In the 1960s, the McMillan Reservoir was silting up, reducing its storage capacity. A 1964 study of the McMillan and Avalon Dams concluded: "a potential flood would exceed existing spillway capacity at McMillan Dam and cause the dam to be overtopped, which would cause the failure of both dams." In 1967, the Bureau of Reclamation issued a report proposing a new dam between Avalon and McMillan that would completely inundate the McMillan Reservoir. Congressional approval for the project was given in 1972, with about $45 million of federal funding authorized. Planning continued throughout the 1970s.

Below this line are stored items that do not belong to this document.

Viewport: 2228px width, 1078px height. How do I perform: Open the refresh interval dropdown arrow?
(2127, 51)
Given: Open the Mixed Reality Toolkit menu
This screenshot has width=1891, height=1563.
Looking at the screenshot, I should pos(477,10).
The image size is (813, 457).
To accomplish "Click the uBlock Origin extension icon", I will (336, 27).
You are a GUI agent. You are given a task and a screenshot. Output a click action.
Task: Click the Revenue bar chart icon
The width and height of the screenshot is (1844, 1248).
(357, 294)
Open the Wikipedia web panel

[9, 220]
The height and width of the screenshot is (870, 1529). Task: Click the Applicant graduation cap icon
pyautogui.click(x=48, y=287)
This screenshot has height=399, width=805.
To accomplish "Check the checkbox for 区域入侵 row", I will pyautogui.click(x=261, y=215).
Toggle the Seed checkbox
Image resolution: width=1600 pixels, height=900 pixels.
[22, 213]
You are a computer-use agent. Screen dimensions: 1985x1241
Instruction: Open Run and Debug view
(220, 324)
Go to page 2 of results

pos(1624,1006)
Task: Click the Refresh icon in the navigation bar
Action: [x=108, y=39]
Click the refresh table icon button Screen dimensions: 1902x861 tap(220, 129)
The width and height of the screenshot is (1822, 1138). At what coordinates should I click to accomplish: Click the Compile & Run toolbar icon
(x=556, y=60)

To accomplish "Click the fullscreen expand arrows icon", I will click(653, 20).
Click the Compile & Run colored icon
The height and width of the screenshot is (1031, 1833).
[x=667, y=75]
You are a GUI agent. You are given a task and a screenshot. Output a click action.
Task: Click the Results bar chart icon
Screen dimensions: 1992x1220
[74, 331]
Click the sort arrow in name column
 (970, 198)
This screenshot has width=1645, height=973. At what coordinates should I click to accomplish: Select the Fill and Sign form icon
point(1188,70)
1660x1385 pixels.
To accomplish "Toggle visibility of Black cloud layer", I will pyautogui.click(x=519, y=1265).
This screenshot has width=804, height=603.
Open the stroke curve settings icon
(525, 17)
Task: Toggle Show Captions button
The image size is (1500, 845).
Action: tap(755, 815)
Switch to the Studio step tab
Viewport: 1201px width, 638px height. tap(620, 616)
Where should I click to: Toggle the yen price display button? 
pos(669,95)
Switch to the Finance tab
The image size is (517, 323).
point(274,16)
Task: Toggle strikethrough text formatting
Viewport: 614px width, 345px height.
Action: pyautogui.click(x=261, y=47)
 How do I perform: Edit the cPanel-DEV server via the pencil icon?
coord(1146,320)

By the early 1980s, land had been acquired, the site was cleared, and archaeological mitigation work was underway.
Utility lines were moved, highways US 285 and NM 137 were rerouted, and a $15,000,000 realignment of the Santa Fe Railway was constructed.
In 1984, construction on the dam began. Concrete work was completed by autumn 1987, and soon after, the Pecos River was diverted through the new Brantley floodgates for the first time. That winter, another channel was dredged through the McMillan silt to ease the water flow into Brantley.

==Structure==

Brantley Dam has a concrete gravity center section flanked by rolled earth-fill wings to the east and west, with a total length of about 4 mi. The central concrete section is about 143.5 ft high and 760 ft long.
The earth-fill wings have a maximum height of 118.5 ft and a crest width of 30 ft.
The concrete section has a central overflow spillway controlled by six radial gates that give a maximum discharge capacity of 352000 ft3 per second.
The dam's outlet works have two 4 by 4 ft conduits with a capacity of 1230 ft3 per second.

==Reservoir==

The dam impounds Brantley Lake in an area that extends about 16.5 mi above the dam.
Benefits include irrigation, flood control, fish and wildlife enhancement, and recreation.
A part of the dam and surrounding land form the Brantley Lake State Park.
Brantley Lake has 335054 acre.ft of capacity assigned to flood-control functions.